Higher visibility of issues like the coming out of Ellen DeGeneres’ character in this week’s “Ellen” episode leads one writer to conclude that media are becoming more comfortable with discussions of homosexuality.
Michelangelo Signorile, well-known for “outing” closeted public figures, including late publisher Malcolm Forbes and former Assistant Secretary of Defense Pete Williams, speaks today at Coffman Memorial Union on the role of the media in covering homosexuality.
“Though my position didn’t change on ‘outing,’ now the media has changed. They’re now covering Ellen,” Signorile said.
Signorile sparked discussion when he wrote about the term “outing,” coined by Time magazine. He said that though “outing” stuck with the media as a reference for exposing homosexuality of public figures, he prefers a different word.
“We tried to term it ‘equalizing,'” Signorile said, “equalizing the discussion in the media of heterosexuality and homosexuality in regard to public figures.”
Signorile said outing carries a certain negative connotation with it. “It was said in a way (by the media) that we were dragging people out of the closet without any criteria of privacy.”
He also emphasizes the distinction between outing private individuals and officials who are already in the public eye.
Being a public figure, he said, is one of the two criteria the media should use for deciding whether to reveal a person’s homosexuality.
“Everyone should come out of the closet at their own pace,” he said. “And that privacy does exist until you become a public figure.” Signorile said when people become public figures, their lives are open to media scrutiny.
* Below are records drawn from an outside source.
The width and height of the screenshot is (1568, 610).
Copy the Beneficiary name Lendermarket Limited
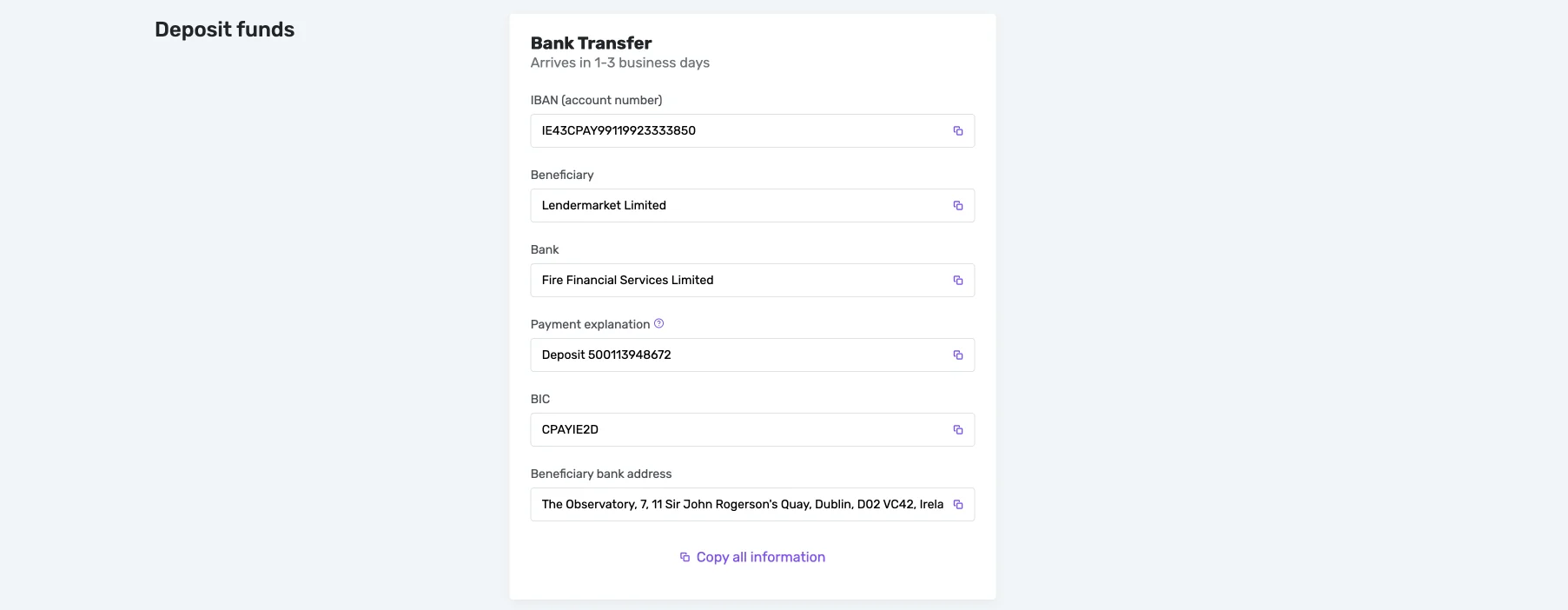click(x=958, y=206)
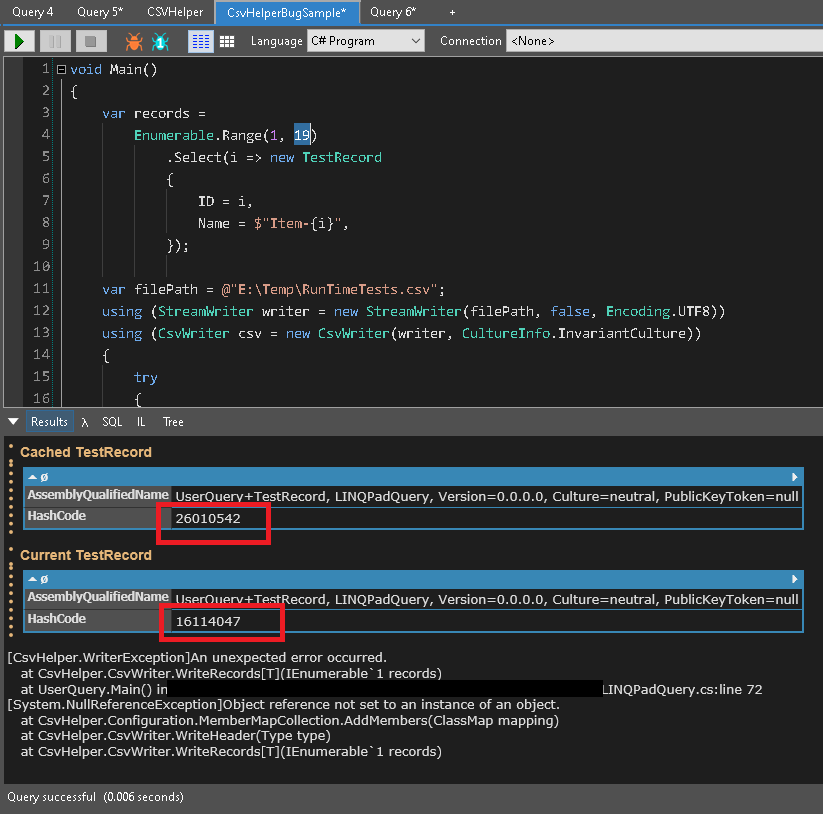Switch to the Query 5* tab

99,12
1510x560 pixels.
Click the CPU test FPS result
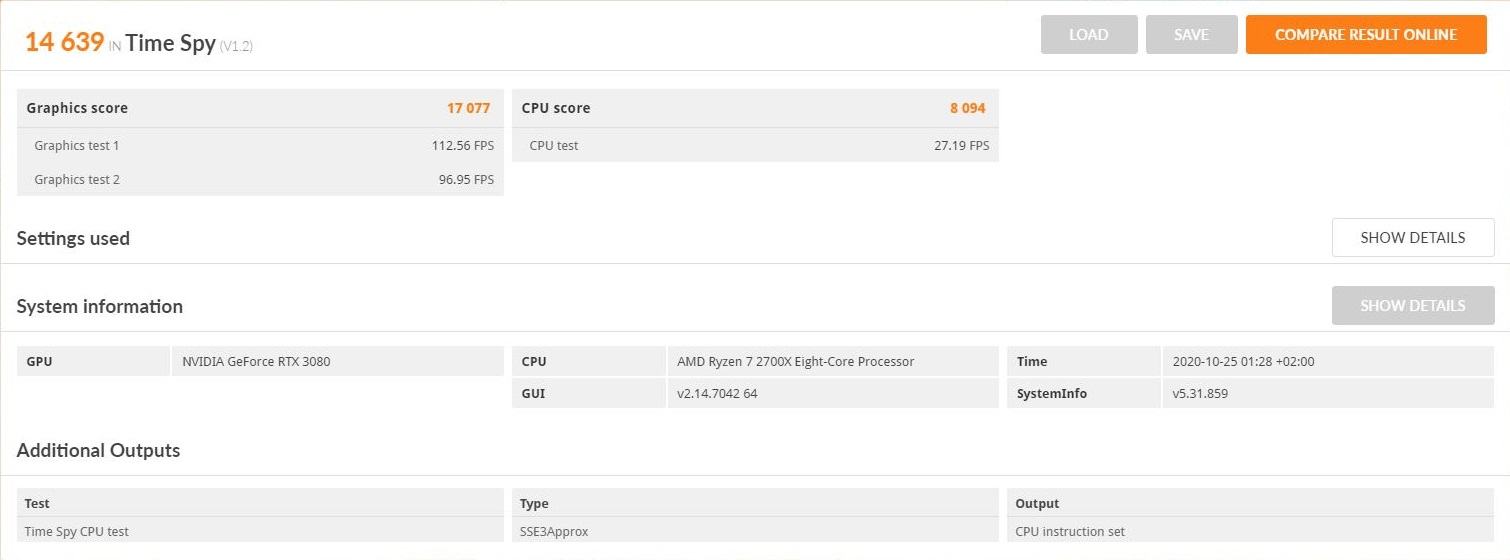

The other criterion, he said, is the relevancy of homosexuality to larger societal issues. Signorile said that it was ethical for him to out former assistant defense secretary Pete Williams because he was involved in a government institution that dismisses gays and lesbians. His “outing” of Williams, Signorile said, led to a large discussion of gays in the military.
“To me, it is both ethical and proper to report facts to the public when the public needs to know facts that are relevant,” he said.
Signorile is also well-recognized for “outing” former magazine publisher Malcolm Forbes. He said though he disclosed Forbes as a homosexual before he died, most of the media rush was after his death, which made it even more ethical for Signorile to “out” him.
“My goal was to correct the historical record before a slew of biographies came in,” he said.
Signorile began to expose people’s homosexuality when he began questioning the criteria media organizations use for reporting about the lives of public figures.
“Anything is not off limits, particularly when you were reporting on their heterosexual lives,” he said. Signorile added that media now report on issues ranging from who a public figure is dating to with whom they are having an extra-marital affair.
“The one area that was just totally off-limits was reporting on people’s homosexual lives,” he said. “I began to challenge that if we’re going to hold public figures to a certain standard, then their privacy should be equal.”
Now that the media are covering more gay-related issues, as the discussion of “Ellen” indicates, Signorile said he has moved to covering other issues besides coming out.
At the presentation tonight, Signorile will briefly discuss his most recent book “Life Outside,” which explores body idealization in the gay male culture.